WORKING DATA:
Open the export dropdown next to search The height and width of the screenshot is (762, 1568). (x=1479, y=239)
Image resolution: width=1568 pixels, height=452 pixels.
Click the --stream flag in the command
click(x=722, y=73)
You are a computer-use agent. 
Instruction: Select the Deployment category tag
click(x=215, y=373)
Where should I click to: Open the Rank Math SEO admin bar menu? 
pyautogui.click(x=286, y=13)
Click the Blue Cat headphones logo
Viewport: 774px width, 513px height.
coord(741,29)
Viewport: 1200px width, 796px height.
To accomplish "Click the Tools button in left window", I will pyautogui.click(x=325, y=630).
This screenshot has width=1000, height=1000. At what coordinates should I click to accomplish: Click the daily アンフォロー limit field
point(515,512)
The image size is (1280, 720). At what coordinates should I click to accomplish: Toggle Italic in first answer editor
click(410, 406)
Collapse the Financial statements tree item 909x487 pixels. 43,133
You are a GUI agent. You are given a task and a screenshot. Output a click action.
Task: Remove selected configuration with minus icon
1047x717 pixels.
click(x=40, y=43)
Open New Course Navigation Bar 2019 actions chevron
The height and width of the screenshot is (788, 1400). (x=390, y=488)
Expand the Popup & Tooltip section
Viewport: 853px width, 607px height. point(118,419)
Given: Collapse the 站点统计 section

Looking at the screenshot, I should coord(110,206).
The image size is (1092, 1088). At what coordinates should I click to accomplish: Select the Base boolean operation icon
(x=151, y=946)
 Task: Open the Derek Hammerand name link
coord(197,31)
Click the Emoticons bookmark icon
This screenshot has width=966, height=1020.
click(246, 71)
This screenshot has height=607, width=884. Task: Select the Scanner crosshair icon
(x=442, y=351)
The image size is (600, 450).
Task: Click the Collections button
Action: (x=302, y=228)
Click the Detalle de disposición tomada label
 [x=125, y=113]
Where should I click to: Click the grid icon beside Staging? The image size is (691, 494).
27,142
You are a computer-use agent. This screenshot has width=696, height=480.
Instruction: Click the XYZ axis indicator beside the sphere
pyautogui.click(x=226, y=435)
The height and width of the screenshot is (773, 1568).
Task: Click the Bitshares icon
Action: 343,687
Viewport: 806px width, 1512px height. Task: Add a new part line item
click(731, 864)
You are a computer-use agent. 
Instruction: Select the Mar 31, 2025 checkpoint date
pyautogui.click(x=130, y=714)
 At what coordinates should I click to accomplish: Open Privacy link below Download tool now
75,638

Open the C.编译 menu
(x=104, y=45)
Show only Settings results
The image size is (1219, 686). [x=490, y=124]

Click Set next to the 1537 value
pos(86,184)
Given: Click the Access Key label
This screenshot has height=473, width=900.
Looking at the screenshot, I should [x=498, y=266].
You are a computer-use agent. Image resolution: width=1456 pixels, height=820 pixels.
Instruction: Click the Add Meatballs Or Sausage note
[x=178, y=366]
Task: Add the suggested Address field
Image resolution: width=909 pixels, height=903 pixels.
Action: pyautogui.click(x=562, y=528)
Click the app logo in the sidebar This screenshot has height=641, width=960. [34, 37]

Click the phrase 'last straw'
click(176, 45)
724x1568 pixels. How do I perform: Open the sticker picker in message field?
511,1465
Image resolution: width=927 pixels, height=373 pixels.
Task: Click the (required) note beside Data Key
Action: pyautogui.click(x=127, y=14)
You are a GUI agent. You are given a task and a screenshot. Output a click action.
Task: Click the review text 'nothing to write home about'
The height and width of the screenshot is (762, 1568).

BRIEF: Give back exactly the lines from the one that contains "Click the phrase 'last straw'" to the end of the material, both ends kept, and no other line.

ANSWER SECTION:
Click the phrase 'last straw'
click(176, 45)
724x1568 pixels. How do I perform: Open the sticker picker in message field?
511,1465
Image resolution: width=927 pixels, height=373 pixels.
Task: Click the (required) note beside Data Key
Action: pyautogui.click(x=127, y=14)
You are a GUI agent. You are given a task and a screenshot. Output a click action.
Task: Click the review text 'nothing to write home about'
The height and width of the screenshot is (762, 1568).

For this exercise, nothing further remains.